Work instructions: Return everything in the post on women-only networking from "Women-onlynetworking groups: for" down to "connecting and collaborating.", copied word for word.

Women-onlynetworking groups: for or against?

The fun side of networking

This afternoon I attended a very lovely event at Òran Mór here in Glasgow: the Scottish Women in Business (SWIB)  awards ceremony, ‘Celebrating Women in Business’. In the stunning surroundings of the auditorium, we were served afternoon tea, gin and tonic, and prosecco, and the winners were presented with awards recognising their achievements in the areas of communicating, connecting and collaborating.
I’m not a member of SWIB, but was invited to join one of vice-president Teresa Jackson’s tables. I don’t know about you, but I’m not a huge fan of walking into a room full of people I don’t know! So I was a little apprehensive about turning up and being a bit of a billy no-mates!
As luck would have it, the first person I bumped into was Teresa. Once I’d picked up my badge and my G&T (by the way, magnetic badges – genius! No more delicate fabrics ruined by huge safety pins!), she directed me to her table before heading off to attend to much more pressing things (Teresa project-managed the event).

Data shown:
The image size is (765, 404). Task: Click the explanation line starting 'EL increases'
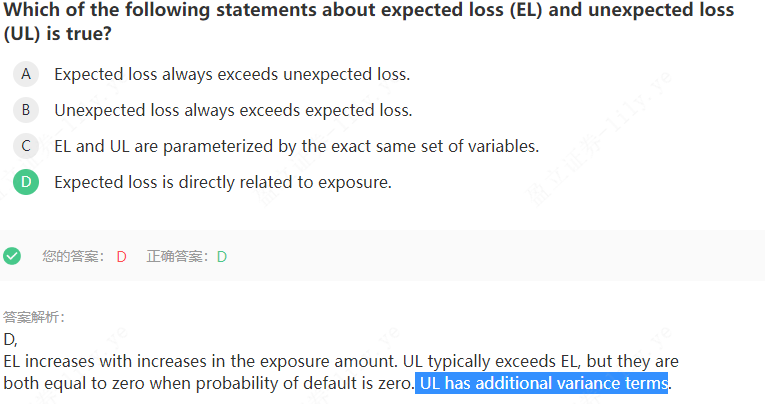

--

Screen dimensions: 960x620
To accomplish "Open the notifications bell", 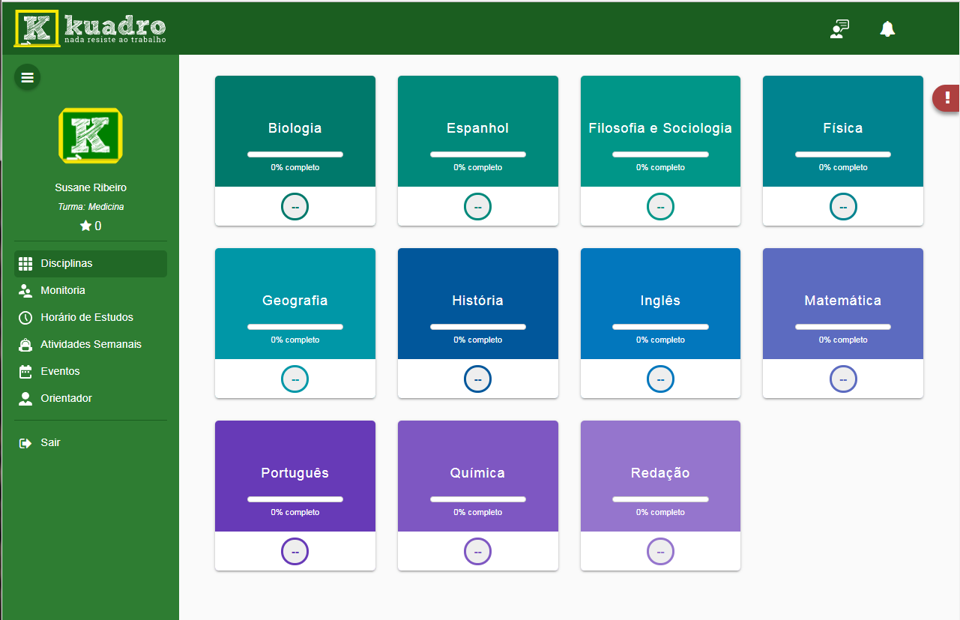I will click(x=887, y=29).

The completed task:
Women-onlynetworking groups: for or against?

The fun side of networking

This afternoon I attended a very lovely event at Òran Mór here in Glasgow: the Scottish Women in Business (SWIB)  awards ceremony, ‘Celebrating Women in Business’. In the stunning surroundings of the auditorium, we were served afternoon tea, gin and tonic, and prosecco, and the winners were presented with awards recognising their achievements in the areas of communicating, connecting and collaborating.